While supporting your teen as they push the boundaries is tricky to manage (as it can impact admissions), raising teenagers is a lot about managing risk. Make a safe environment for them to push against you as they figure out who they are. As they grow to know and accept themselves as an individual, their boundary-testing will subside.
3. Identify Family Values
Family values are a large part of many family conversations, including finances. Many parents that I talk to are afraid to have the hard conversations – whether it be about money, sex, relationships, or the future.
Try allowing everything to be on the table for conversation. In my experience, talking about it doesn’t make it happen; however, not talking about it might.

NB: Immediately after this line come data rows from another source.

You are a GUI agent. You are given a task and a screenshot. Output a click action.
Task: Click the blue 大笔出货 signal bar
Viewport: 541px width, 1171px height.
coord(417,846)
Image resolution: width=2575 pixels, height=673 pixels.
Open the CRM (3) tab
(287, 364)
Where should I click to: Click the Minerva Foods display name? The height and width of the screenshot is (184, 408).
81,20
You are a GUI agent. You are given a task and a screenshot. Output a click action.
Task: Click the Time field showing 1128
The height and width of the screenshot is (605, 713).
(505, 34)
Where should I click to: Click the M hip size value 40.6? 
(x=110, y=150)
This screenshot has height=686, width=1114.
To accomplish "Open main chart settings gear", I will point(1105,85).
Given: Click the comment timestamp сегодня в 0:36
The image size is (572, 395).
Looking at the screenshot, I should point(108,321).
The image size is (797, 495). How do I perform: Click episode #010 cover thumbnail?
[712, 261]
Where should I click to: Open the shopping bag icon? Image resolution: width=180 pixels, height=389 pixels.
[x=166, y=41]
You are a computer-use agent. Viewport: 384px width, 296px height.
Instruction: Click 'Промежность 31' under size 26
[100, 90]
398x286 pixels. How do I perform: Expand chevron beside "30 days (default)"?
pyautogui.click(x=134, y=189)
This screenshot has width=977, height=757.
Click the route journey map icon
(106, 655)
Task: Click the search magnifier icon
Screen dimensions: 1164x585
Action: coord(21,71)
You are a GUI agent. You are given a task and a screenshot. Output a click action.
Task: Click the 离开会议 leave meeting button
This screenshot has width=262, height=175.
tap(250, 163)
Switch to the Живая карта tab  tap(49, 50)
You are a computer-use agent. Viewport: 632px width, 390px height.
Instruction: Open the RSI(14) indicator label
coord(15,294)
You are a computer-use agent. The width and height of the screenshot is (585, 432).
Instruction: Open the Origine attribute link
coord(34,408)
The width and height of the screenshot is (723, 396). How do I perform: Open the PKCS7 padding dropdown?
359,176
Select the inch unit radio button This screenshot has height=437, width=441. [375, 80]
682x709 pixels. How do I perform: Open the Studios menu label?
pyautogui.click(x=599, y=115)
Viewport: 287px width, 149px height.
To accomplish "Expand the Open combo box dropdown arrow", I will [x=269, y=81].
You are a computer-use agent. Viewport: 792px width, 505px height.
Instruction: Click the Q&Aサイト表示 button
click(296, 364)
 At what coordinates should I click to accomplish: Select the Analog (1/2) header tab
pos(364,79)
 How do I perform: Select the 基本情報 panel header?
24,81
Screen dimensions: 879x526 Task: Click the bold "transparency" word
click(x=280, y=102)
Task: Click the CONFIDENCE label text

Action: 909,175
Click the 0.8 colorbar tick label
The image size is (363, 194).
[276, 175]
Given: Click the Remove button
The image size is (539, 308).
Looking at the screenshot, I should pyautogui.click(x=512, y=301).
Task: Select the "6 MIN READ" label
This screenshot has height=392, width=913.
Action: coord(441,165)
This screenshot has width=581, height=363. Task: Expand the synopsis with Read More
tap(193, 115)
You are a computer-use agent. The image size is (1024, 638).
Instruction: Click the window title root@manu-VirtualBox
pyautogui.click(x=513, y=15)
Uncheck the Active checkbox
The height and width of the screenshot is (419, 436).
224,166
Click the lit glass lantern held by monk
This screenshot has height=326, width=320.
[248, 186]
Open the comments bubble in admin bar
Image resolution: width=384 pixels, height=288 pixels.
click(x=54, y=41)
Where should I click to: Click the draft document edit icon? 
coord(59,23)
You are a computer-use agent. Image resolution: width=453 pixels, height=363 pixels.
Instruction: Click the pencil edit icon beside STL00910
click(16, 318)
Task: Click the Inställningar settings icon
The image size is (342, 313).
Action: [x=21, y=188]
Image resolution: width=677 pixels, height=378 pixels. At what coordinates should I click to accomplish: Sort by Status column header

So, what are your family values?
Once you’ve identified what your family is all about, don’t be afraid to indoctrinate your children. Indoctrination is “the process of teaching a person or group to accept a set of beliefs uncritically”. Tell them, “This is who we are.” Be sure to be thoughtful and clear about what you stand for. But, be wary about getting caught as a hypocrite.
4. Create Plans A, B, & C
As with all big decisions, it’s imperative that you have plans A, B, and C. Feel free to get creative with them!
Q: What are some financial plans that parents might create with their teenagers to afford college?
A: Say you have a bottom line of $100,000. That’s all you can provide to your teenager for their college education. You may decide that there are the following options (a-c). Your teen could:
- Go to their “reach school” and incur college debt.
- Save by going to community college first and then transferring to a state school.
- Go to a middle-range school and work a part-time job. If they’re willing to work and accept some of the financial responsibility, they can be more flexible with their college choices.
Q: What if plans A-C don’t work for some reason?
A: When that situation arises, I ask my clients if they have thought about asking relatives for support. Think about that aunt or uncle that doesn’t have kids and has a strong relationship with your teenager. They may be willing to pitch into their college fund.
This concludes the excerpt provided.